Required work: Copy out every line from the records that includes "will".

Records contained in a dataset:
——
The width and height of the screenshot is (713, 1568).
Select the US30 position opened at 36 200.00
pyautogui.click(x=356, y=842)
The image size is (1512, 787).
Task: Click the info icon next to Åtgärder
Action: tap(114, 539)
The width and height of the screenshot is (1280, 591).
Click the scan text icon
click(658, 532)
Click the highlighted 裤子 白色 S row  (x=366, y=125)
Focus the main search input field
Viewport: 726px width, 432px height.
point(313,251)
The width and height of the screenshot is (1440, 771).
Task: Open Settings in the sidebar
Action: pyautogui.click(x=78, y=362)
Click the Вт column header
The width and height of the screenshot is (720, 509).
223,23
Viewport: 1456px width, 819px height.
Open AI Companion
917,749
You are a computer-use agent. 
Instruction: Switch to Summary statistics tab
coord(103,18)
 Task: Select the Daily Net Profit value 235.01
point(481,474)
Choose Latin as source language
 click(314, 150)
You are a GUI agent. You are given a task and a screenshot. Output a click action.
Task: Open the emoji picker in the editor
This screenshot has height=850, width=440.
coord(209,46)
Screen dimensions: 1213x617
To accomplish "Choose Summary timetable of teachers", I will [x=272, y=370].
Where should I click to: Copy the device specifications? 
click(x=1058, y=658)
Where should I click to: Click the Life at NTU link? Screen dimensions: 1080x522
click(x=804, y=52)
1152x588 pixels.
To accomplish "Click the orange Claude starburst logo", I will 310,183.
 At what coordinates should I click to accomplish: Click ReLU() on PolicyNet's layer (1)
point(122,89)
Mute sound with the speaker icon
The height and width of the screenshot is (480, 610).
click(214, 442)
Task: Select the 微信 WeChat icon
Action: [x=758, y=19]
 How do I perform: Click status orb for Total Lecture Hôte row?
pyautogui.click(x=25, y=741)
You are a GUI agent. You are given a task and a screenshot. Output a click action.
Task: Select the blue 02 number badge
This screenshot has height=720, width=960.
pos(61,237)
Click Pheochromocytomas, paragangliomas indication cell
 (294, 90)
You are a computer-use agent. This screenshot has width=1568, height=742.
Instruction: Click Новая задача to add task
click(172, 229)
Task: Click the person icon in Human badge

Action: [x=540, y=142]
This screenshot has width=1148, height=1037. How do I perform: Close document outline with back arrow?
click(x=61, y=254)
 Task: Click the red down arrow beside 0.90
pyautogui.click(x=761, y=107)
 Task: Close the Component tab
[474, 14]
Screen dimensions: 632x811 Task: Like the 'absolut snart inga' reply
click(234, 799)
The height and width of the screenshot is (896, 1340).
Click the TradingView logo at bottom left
——
Final answer:
To accomplish "Choose Summary timetable of teachers", I will [x=272, y=370].
To accomplish "Click the orange Claude starburst logo", I will 310,183.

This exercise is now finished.